Instructions for the task:
Give back every entry in full, exactly as it reads.

[Stored items]
= Beginning of Section =
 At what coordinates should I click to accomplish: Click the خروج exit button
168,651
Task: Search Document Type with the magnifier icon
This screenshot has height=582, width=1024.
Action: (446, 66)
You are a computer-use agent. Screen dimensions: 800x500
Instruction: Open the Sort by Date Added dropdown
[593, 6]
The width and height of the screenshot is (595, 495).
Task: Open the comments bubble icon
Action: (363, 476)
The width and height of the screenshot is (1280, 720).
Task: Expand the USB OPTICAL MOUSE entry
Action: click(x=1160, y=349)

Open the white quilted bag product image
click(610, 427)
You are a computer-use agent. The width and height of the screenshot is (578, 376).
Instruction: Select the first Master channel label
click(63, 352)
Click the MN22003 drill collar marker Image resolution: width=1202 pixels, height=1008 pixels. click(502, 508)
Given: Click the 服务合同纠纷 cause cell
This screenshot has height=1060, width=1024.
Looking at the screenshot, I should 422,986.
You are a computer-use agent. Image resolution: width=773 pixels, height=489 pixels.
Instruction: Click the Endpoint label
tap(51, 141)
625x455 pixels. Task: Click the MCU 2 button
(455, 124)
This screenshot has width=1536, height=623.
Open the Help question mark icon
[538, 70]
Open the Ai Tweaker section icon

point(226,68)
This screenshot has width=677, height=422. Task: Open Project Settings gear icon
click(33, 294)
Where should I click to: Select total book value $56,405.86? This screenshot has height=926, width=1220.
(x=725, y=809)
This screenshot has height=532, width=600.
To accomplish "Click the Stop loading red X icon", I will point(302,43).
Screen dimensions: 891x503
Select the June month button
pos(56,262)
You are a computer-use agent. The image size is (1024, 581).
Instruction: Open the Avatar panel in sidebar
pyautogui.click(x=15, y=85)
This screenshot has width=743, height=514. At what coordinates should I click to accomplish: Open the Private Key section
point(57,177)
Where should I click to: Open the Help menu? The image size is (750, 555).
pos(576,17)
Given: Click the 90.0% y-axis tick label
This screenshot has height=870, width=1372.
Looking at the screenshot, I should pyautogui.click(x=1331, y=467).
= End of Section =
Response area:
 At what coordinates should I click to accomplish: Click the خروج exit button
168,651
Task: Search Document Type with the magnifier icon
This screenshot has height=582, width=1024.
Action: (446, 66)
You are a computer-use agent. Screen dimensions: 800x500
Instruction: Open the Sort by Date Added dropdown
[593, 6]
The width and height of the screenshot is (595, 495).
Task: Open the comments bubble icon
Action: (363, 476)
The width and height of the screenshot is (1280, 720).
Task: Expand the USB OPTICAL MOUSE entry
Action: click(x=1160, y=349)

Open the white quilted bag product image
click(610, 427)
You are a computer-use agent. The width and height of the screenshot is (578, 376).
Instruction: Select the first Master channel label
click(63, 352)
Click the MN22003 drill collar marker Image resolution: width=1202 pixels, height=1008 pixels. click(502, 508)
Given: Click the 服务合同纠纷 cause cell
This screenshot has height=1060, width=1024.
Looking at the screenshot, I should 422,986.
You are a computer-use agent. Image resolution: width=773 pixels, height=489 pixels.
Instruction: Click the Endpoint label
tap(51, 141)
625x455 pixels. Task: Click the MCU 2 button
(455, 124)
This screenshot has width=1536, height=623.
Open the Help question mark icon
[538, 70]
Open the Ai Tweaker section icon

point(226,68)
This screenshot has width=677, height=422. Task: Open Project Settings gear icon
click(33, 294)
Where should I click to: Select total book value $56,405.86? This screenshot has height=926, width=1220.
(x=725, y=809)
This screenshot has height=532, width=600.
To accomplish "Click the Stop loading red X icon", I will point(302,43).
Screen dimensions: 891x503
Select the June month button
pos(56,262)
You are a computer-use agent. The image size is (1024, 581).
Instruction: Open the Avatar panel in sidebar
pyautogui.click(x=15, y=85)
This screenshot has width=743, height=514. At what coordinates should I click to accomplish: Open the Private Key section
point(57,177)
Where should I click to: Open the Help menu? The image size is (750, 555).
pos(576,17)
Given: Click the 90.0% y-axis tick label
This screenshot has height=870, width=1372.
Looking at the screenshot, I should pyautogui.click(x=1331, y=467).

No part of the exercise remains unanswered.